-- PASSAGE TO READ --
Figure 11. Shows the effect of pre-tension on the friction coefficient μ at the bonding point of the carbon fiber bundle. Because the friction coefficient changes greatly in the first 50 times, in order to ensure the accuracy of the test data, the friction coefficient between 100 and 200 times is taken as the average value. From Figure 11, it can be seen that the friction coefficient under pre tension of 2N and 1.5 N are 1.075 and 1.063 times higher than those under pre tension of 1N, respectively. The coefficient of friction increases with increasing preload tension. This is mainly because the stress in the friction area increases with the increase of pretension. Under the same friction area, the friction force of carbon fiber bundles with large pretension is slightly larger, and then the friction coefficient is slightly larger. Compared to the effect of friction angle on the friction coefficient of the carbon fibre bundle, the effect of preloaded tension on the friction coefficient of the carbon fibre bundle is small.

Figure 11.

Effect of different preloaded tensions on the coefficient of friction μ.

Figure 12 shows the surface morphologies of carbon fiber bundles after friction under different pre-tension. Figure 12(a), (c) and (e) are the surface morphology images of the carbon fiber bundles on the lower fixture magnified by 100 times after friction with pre-tension of 1N, 1.5N and 2N, respectively. Figure 12(b), (d) and (f) are the surface morphology images with 1000 times magnification within the dashed area of (a), (c), and (e), respectively. After friction, the adhesive exhibits agglomeration at the edge of the friction area, and the carbon fiber bundle experiences varying degrees of fiber breakage. Red dots are used to mark the number of fiber broken ends in Figure 12 (b), (d) and (f). According to statistics, the number of fiber broken ends in Figure 12(b), (d) and (f) are 155, 153, and 158 respectively. The number of fiber breaks under the three friction angles is similar, and the number of fiber breaks at the friction center is greater than the number of fiber breaks at the edge, which is mainly due to the occurrence of the stress concentration phenomenon at the center of the friction area. The above phenomena are in agreement with the finite element simulation results.

Figure 12.

Surface topographies of carbon fiber bundles after friction under different pretension: (a) Morphology magnified by 100 times with pre tension 1N; (b) Morphology magnified by 1000 times with pre tension 1N; (c) Morphology magnified by 100 times with pre tension 1.5 N; (d) Morphology magnified by 1000 times with pre tension 1.5 N; (e) Morphology magnified by 100 times with pre tension 2N; (f) Morphology magnified by 1000 times with pre tension 2N.

-- INSTRUCTIONS FOR THE TASK --
Answer these questions using the passage on carbon fiber bundle friction above.
(a) Between which numbers of times was the friction coefficient taken to find the average value?
(b) How many fiber broken ends were counted in Figure 12(d)?
(c) Where did the adhesive show agglomeration after friction?

-- SUPPLIED MATERIAL --
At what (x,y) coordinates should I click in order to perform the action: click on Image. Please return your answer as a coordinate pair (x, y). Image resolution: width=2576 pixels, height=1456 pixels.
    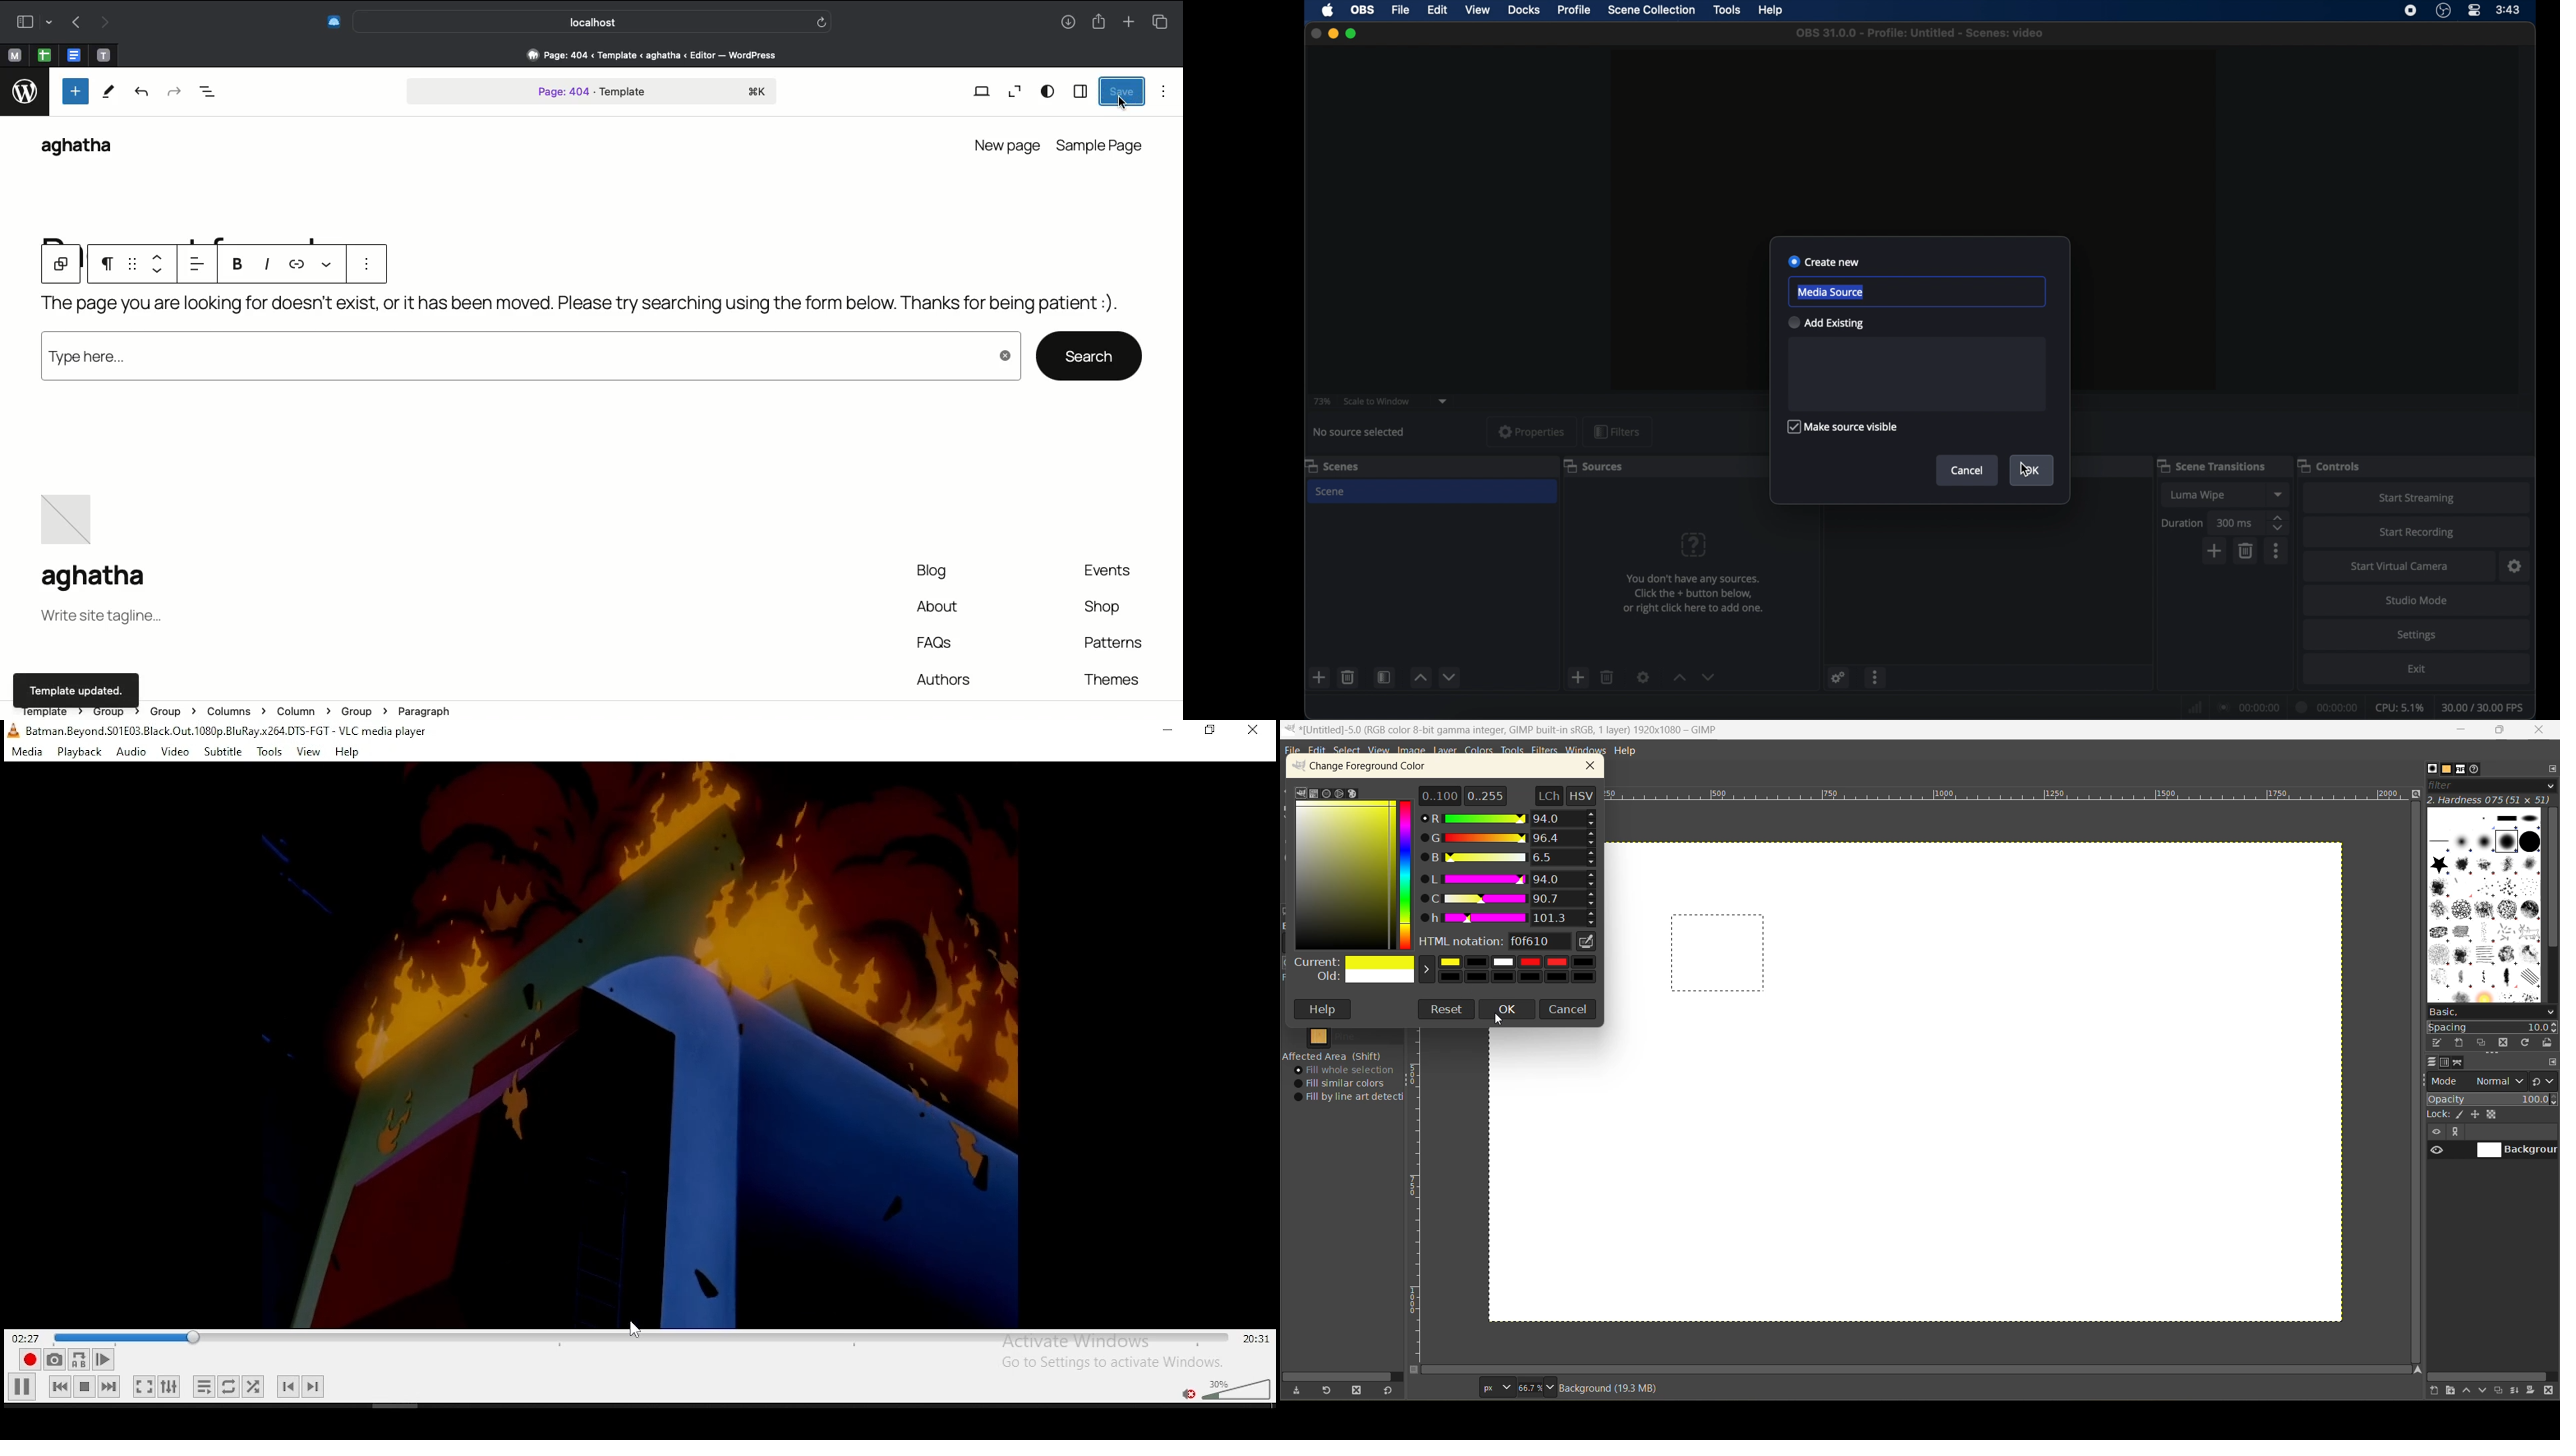
    Looking at the image, I should click on (71, 515).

-- RESULT OF THE TASK --
(a) Between 100 and 200 times.
(b) 153.
(c) At the edge of the friction area.